Tasks →
1. From the CZ-Dev-RAG write-up, copy the part that opens with the words containing "Local, graph-based knowledge" and closes with "code, private data.".
2. Answer these questions from the CZ-Dev-RAG write-up:
(a) Which graphics card does the knowledge base run on?
(b) From which country does Zsombor reach the knowledge base?
(c) How many fake documents does the demo corpus contain?
3. Continue the CZ-Dev-RAG write-up from its final sentence.

Text →
Back to projects
Apr 24, 2026
9 min read

CZ-Dev-RAG

Local, graph-based knowledge base for a two-person software agency. LightRAG + RAG-Anything on an RTX 3090, Windows-native Ollama, BGE-M3 + Qwen2.5-32B for embeddings and entity extraction, a BGE reranker in the retrieval path, Langfuse for tracing, an MCP server so Claude Code can query the KB as a tool, and Tailscale as the only thing standing between the world and our client contracts. Public code, private data.

CZ-Dev-RAG is the internal knowledge base for CZ Dev, the software agency I co-founded with my brother Zsombor. Client contracts, SOWs, meeting notes, and our own internal docs go into a graph-augmented RAG running on the RTX 3090 in my home office. Zsombor reaches the same KB from Greece over Tailscale. Nothing is sent to a third-party AI provider; nothing is exposed publicly.

The repo is public on GitHub. The client data is not — it lives in a gitignored folder on the host, and a synthetic examples/demo-corpus/ ships in its place so anyone cloning the repo can run the full stack against five fake CZ Dev documents and get real query answers.

Information provided →
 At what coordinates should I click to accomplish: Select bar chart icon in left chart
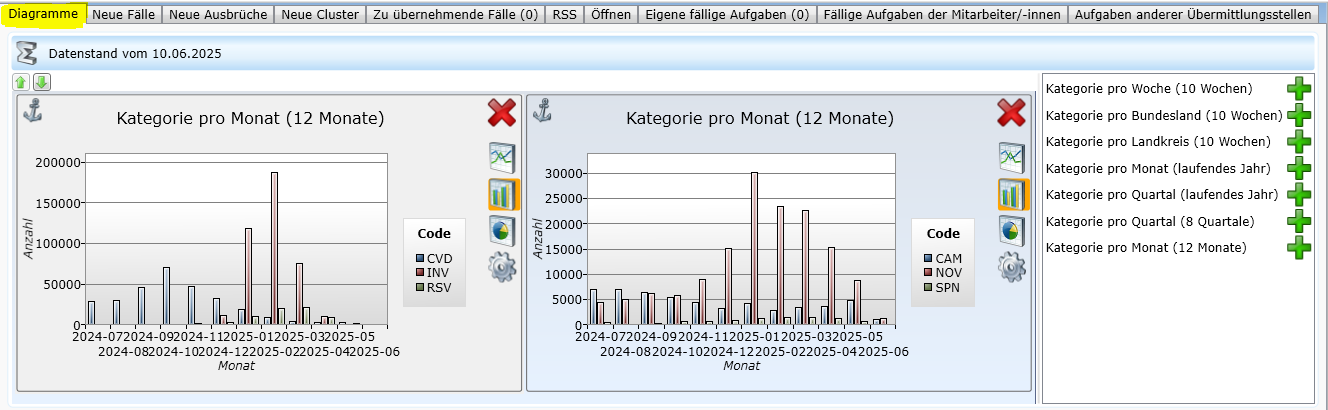502,194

Answer list →
1.
Local, graph-based knowledge base for a two-person software agency. LightRAG + RAG-Anything on an RTX 3090, Windows-native Ollama, BGE-M3 + Qwen2.5-32B for embeddings and entity extraction, a BGE reranker in the retrieval path, Langfuse for tracing, an MCP server so Claude Code can query the KB as a tool, and Tailscale as the only thing standing between the world and our client contracts. Public code, private data.

2.
(a) An RTX 3090.
(b) Greece.
(c) Five.

3.
What it is, in one diagram

data/input/{client_slug}/   ──┐

examples/demo-corpus/        ─┴──► MinerU parser (CPU)


                              ┌──────────────────────┐
                              │  LightRAG + RAG-     │
                              │  Anything            │
                              │  (Docker)            │
                              └──┬────────────┬──────┘
                                 │            │
                  extract+embed  │            │ rerank
                                 ▼            ▼
                          ┌───────────┐  ┌──────────────┐
                          │  Ollama   │  │  BGE-reranker│
                          │  (Win11)  │  │  -v2-m3      │
                          │  3090     │  │  (Docker)    │
                          │  BGE-M3   │  └──────────────┘
                          │  Qwen-32B │
                          └───────────┘


                       ┌──────────────────┐
                       │  nano-vectordb   │
                       │  + file graph    │
                       └──────────────────┘

                ┌────────────────┼────────────────┐
                │                │                │
                ▼                ▼                ▼
       ┌─────────────┐   ┌─────────────┐   ┌──────────────┐
       │ LightRAG    │   │ MCP server  │   │ Langfuse     │
       │ web UI      │   │ (Claude     │   │ (tracing)    │
       │ :9621       │   │  Code tool) │   │ :3000        │
       └──────┬──────┘   └──────┬──────┘   └──────────────┘
              │                 │
              └─── Tailscale ───┘
                  (tamas + zsombor devices)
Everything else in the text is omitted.